Po postrzale w szyję, Janek walczy o życie. Pierwszym podejrzanym jest... Bartek! Czy chłopak wróci za kraty, a w Grabinie dojdzie do kolejnej tragedii?
Po tym jak policjant trafi do szpitala, prokurator od razu rozpocznie śledztwo. Rozpoczną się przesłuchania wszystkich, którzy mieli do czynienia z Jankiem. Na pierwszy ogień pójdzie Ula. Po przesłuchaniu Mostowiaczka nie będzie umiała nad sobą zapanować:
"Zrobił ze mnie miazgę... Niby taki uprzejmy, dobry wujek, ale tak mnie skołował, że zapomniałam, jak się nazywam..." - powie.

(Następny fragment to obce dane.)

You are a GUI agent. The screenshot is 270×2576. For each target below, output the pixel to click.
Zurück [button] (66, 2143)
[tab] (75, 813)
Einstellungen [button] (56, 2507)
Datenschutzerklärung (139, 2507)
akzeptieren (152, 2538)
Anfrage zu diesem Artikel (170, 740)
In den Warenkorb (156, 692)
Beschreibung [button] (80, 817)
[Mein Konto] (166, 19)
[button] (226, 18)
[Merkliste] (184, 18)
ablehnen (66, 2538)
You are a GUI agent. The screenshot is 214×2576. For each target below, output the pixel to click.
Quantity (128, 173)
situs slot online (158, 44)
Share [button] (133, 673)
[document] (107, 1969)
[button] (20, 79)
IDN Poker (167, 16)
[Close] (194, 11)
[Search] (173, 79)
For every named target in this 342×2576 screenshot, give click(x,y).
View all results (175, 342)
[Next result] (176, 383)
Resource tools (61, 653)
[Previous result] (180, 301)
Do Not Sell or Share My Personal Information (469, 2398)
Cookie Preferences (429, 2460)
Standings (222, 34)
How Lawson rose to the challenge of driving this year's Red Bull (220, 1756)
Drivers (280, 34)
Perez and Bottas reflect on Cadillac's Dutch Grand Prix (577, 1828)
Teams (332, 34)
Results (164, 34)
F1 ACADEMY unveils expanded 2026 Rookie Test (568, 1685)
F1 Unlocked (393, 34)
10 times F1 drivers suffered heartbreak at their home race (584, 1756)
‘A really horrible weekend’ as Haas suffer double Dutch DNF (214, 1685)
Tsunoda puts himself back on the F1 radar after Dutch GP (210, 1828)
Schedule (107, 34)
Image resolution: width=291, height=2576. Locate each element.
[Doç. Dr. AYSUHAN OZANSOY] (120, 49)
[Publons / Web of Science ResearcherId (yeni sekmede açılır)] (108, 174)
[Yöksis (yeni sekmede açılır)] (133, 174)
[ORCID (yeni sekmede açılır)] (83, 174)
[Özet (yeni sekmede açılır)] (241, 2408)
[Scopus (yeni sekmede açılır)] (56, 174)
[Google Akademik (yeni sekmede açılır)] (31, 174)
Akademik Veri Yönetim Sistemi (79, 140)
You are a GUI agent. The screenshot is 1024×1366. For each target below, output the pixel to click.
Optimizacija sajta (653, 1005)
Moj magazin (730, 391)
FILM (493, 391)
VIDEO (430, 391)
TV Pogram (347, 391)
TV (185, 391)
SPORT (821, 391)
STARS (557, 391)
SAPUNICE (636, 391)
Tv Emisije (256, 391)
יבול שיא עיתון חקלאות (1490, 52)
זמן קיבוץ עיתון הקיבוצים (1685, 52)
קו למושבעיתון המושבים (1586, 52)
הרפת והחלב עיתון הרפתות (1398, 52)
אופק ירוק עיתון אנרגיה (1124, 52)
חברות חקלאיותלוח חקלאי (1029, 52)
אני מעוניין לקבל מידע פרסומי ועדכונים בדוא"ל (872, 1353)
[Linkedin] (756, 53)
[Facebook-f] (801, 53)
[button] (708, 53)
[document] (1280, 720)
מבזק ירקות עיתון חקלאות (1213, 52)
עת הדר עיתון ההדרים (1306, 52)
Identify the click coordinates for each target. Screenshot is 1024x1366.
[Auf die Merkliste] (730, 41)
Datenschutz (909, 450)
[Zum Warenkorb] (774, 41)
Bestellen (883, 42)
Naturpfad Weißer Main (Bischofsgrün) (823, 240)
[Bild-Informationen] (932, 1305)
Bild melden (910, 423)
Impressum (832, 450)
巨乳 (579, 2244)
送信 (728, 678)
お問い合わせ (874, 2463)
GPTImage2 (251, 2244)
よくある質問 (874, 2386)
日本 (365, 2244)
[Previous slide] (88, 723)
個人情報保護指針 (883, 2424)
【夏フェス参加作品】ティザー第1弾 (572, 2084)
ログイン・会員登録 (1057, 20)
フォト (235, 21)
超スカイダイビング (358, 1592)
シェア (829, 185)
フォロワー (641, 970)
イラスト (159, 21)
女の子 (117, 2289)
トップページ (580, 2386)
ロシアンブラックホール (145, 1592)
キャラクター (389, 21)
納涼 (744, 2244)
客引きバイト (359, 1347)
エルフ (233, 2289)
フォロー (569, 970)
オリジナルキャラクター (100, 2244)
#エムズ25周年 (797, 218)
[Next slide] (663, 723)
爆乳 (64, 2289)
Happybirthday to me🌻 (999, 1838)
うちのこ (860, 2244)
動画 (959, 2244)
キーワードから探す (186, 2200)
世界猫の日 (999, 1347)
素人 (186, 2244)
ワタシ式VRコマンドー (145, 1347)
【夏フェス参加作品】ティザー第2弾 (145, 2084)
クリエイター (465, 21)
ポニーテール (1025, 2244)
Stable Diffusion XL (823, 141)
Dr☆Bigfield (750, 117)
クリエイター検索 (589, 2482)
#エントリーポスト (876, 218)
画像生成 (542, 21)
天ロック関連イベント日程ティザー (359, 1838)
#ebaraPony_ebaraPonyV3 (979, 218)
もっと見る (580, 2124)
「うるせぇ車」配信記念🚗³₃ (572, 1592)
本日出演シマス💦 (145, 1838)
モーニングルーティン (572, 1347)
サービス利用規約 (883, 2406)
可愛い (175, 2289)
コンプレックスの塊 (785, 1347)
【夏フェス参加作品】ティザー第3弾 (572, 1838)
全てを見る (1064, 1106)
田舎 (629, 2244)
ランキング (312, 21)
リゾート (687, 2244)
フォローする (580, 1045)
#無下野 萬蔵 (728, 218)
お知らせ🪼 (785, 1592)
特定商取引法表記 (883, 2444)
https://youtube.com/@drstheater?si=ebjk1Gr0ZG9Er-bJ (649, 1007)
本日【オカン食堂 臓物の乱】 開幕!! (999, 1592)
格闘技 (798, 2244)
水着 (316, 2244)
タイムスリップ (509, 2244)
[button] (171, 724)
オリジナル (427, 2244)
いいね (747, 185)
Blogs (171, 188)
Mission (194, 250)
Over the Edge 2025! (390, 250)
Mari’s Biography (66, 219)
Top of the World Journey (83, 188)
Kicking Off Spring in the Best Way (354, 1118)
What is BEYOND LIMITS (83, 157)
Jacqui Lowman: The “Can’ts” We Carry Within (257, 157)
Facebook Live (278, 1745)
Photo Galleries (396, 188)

Po Uli przyjdzie czas na zeznania Bartka. Prokurator nie będzie miał dla niego litości:
"Czyli przyszedł pan wczoraj na komisariat z zamiarem zastraszenia aspiranta Morawskiego?" - zapyta.
"Niczego takiego nie powiedziałem..." - obroni się Lisiecki.
"Ale uważa pan, że przez niego stracił pan pracę?" - będzie naciskał prawnik.
"Bo tak było!"
"W takim razie proszę dokładnie opowiedzieć, po co przyszedł pan wczoraj na komisariat i jak przebiegła ta wizyta.(...) Według zeznań świadków, opuszczał pan komisariat w stanie silnego wzburzenia emocjonalnego. Czy pan to potwierdza?" - prokurator będzie sugerował, że to Bartek postrzelił Janka.
Kiedy chłopak wróci do Grabiny, będzie przekonany, że gdy Morawski ocknie się po wypadku, również stwierdzi, że to właśnie on był napastnikiem. Załamany zwierzy się Andrzejkowi, że na pewno nie wróci do więzienia. Od tego wolałby... samobójstwo!
"Pieprzysz jak połamany!" - podsumuje brat.
Czy Janek, by pozbyć się rywala złoży fałszywe zeznania? Czy młodszy Lisiecki wróci za kraty?Emisja 1397. odcinka "M jak miłość" w poniedziałek, 8 października o 20:40.